>> Begin Input rows

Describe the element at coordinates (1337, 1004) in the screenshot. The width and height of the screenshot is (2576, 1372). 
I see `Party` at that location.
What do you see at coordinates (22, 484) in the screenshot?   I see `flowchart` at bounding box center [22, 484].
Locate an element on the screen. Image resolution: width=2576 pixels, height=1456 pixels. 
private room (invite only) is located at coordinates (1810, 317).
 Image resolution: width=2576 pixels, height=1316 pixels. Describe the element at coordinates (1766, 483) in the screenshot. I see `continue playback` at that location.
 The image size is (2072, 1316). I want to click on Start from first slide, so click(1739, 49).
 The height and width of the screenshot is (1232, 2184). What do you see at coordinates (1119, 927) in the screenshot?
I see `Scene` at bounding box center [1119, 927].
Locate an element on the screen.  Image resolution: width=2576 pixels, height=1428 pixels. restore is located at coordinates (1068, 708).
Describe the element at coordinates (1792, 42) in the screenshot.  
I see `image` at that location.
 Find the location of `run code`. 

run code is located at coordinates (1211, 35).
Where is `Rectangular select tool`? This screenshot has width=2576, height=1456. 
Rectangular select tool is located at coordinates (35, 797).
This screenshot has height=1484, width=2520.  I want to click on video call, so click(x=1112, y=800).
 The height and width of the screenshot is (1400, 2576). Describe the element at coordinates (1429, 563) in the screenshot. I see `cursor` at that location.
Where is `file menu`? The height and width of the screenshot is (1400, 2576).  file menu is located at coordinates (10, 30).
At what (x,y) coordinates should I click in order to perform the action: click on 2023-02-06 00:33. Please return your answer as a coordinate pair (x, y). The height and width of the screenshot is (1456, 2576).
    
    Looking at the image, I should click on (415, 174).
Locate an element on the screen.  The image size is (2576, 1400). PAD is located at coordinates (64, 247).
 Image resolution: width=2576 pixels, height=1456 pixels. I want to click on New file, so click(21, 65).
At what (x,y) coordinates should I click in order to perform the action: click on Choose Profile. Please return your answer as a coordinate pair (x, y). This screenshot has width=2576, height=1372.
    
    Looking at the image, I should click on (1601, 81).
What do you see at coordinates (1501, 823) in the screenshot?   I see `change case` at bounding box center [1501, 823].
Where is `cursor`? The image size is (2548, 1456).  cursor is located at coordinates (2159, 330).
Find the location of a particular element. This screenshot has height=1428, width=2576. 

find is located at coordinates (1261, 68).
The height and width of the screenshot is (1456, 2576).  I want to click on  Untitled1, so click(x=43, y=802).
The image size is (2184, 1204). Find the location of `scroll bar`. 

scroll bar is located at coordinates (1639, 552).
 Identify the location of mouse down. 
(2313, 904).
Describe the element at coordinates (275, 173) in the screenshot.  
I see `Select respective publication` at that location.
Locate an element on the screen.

>> End Input rows

## [Set problem]
Count the lines in the listing above that contain the string "bounding". Give only the number.

## [Answer to this problem]
3